522.     Legislation regarding mandatory imprisonment in Western Australia and the Northern Territory, which leads in many cases to imposition of punishments that are disproportionate to the seriousness of the crimes committed and would seem to be inconsistent with the strategies adopted by the State party to reduce the over-representation of indigenous persons in the criminal justice system, raises serious issues of compliance with various articles of the Covenant.


523.     The State party is urged to reassess the legislation regarding mandatory imprisonment so as to ensure that all Covenant rights are respected.


524.     The Committee notes the recent review within Parliament of the State party's refugee and humanitarian immigration policies and that the Minister for Immigration and Multicultural Affairs has issued guidelines for referral to him of cases in which questions regarding the State party's compliance with the Covenant may arise.


525.     The Committee is of the opinion that the duty to comply with Covenant obligations should be secured in domestic law. It recommends that persons who claim that their rights have been violated should have an effective remedy under that law.


526.     The Committee considers that the mandatory detention under the Migration Act of "unlawful non-citizens", including asylum-seekers, raises questions of compliance with article 9, paragraph 1, of the Covenant, which provides that no person shall be subjected to arbitrary detention. The Committee is concerned at the State party's policy, in this context of mandatory detention, of not informing the detainees of their right to seek legal advice and of not allowing access of non-governmental human rights organizations to the detainees in order to inform them of this right.

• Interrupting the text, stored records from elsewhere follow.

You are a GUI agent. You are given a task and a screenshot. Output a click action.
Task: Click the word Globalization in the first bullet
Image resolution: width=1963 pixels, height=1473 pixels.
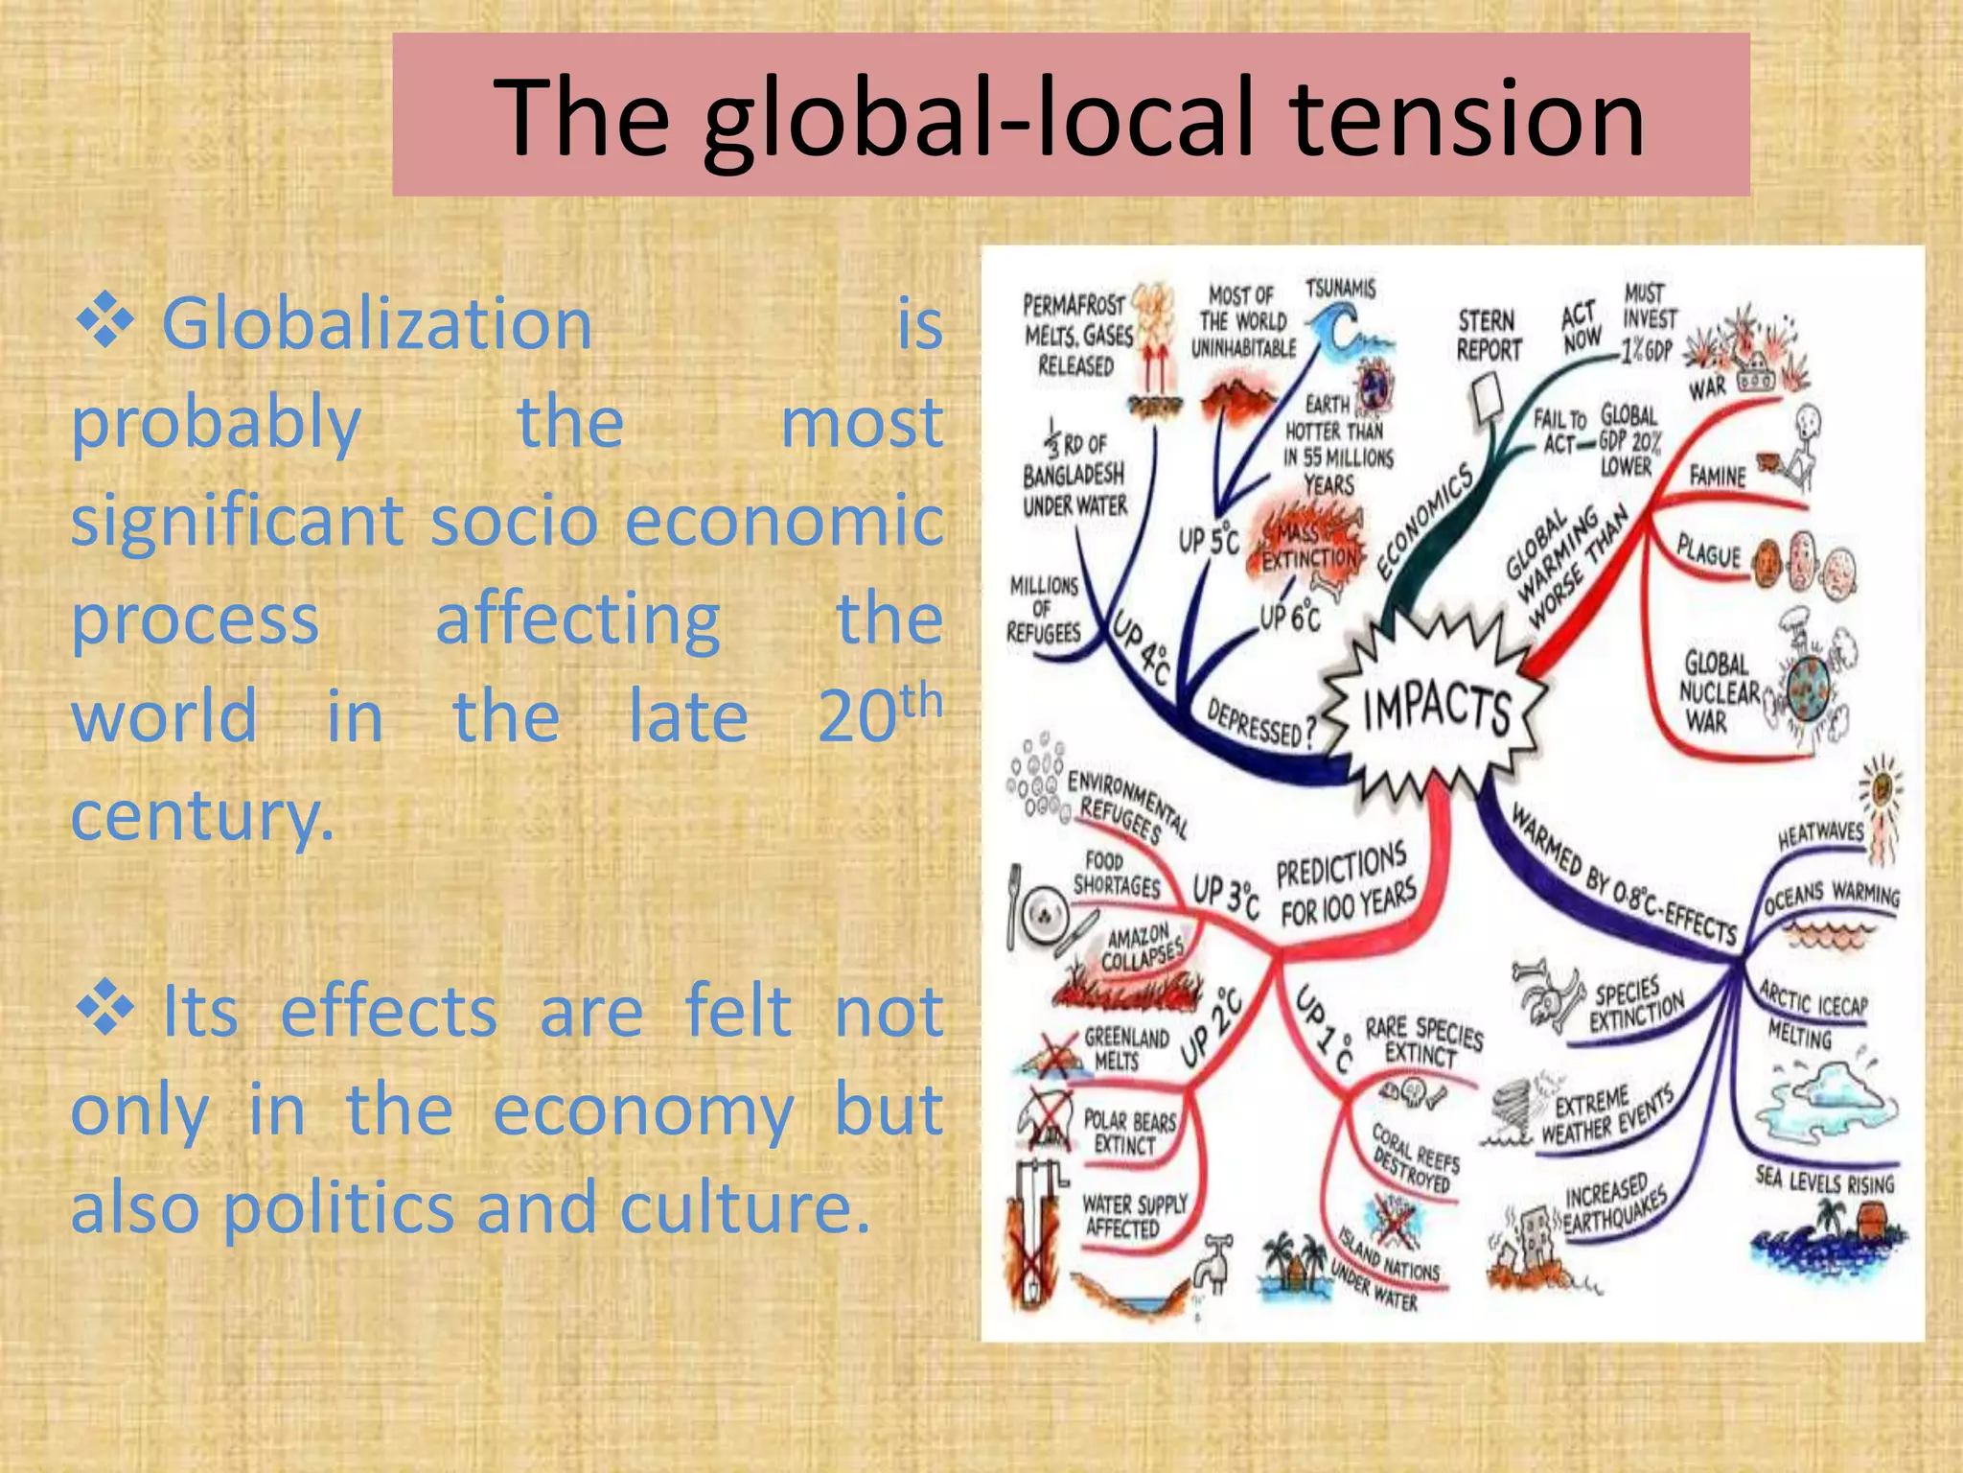point(377,324)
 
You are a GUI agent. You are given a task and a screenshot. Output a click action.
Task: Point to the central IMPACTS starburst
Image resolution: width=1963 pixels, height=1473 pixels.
point(1435,708)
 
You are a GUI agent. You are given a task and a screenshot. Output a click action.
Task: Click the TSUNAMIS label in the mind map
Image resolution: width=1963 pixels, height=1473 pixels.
point(1340,289)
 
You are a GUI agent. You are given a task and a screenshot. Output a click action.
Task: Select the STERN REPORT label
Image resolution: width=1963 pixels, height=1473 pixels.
point(1488,336)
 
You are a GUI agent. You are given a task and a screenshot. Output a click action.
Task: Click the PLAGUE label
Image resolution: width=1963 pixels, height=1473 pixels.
point(1708,551)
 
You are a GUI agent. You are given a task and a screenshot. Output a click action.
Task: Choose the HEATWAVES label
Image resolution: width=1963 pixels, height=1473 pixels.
point(1820,833)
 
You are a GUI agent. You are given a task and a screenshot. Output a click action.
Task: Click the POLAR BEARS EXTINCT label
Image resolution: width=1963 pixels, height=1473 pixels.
point(1128,1133)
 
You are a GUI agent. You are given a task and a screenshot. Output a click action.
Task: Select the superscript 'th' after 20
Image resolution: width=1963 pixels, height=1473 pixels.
point(921,701)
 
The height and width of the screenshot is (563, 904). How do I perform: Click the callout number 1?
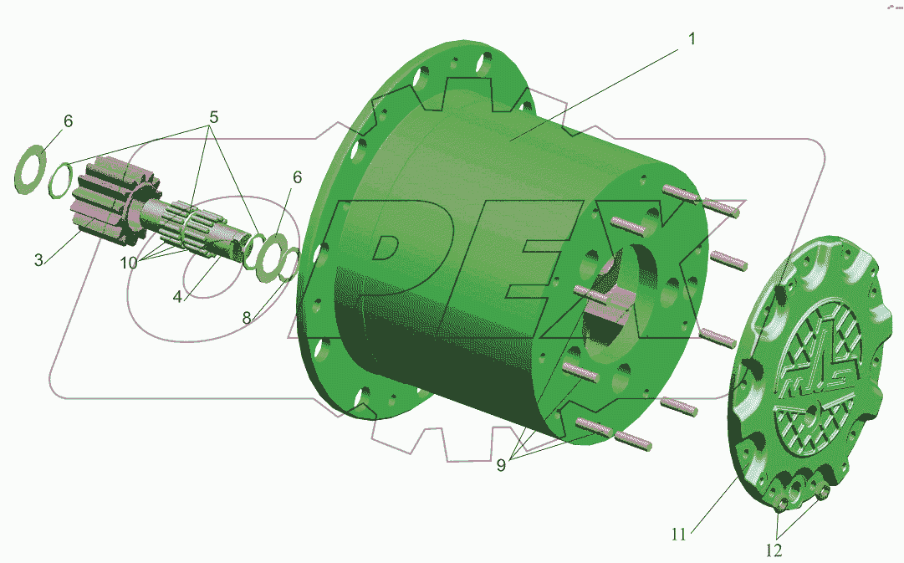(692, 39)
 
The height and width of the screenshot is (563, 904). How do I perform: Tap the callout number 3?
(38, 260)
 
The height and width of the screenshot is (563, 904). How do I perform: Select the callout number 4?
(177, 296)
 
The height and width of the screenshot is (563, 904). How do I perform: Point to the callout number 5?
(213, 118)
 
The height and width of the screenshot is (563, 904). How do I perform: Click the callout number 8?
(247, 317)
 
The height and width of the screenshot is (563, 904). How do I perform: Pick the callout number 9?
(501, 465)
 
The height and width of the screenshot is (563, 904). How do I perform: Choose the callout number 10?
(129, 263)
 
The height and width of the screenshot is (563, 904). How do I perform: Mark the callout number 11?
(678, 535)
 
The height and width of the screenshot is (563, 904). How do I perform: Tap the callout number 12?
(774, 550)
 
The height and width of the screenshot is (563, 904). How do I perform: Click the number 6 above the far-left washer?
(68, 121)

527.     The Committee urges the State party to reconsider its policy of mandatory detention of "unlawful non-citizens" with a view to instituting alternative mechanisms of maintaining an orderly immigration process. The Committee recommends that the State party inform all detainees of their legal rights, including their right to seek legal counsel.


4. Dissemination of information about the Covenant (art. 2)


528.     The Committee requests the fifth periodic report to be submitted by 31 July 2005. It requests that the present concluding observations and the next periodic report be widely disseminated among the public, including civil society and non-governmental organizations operating in the State party.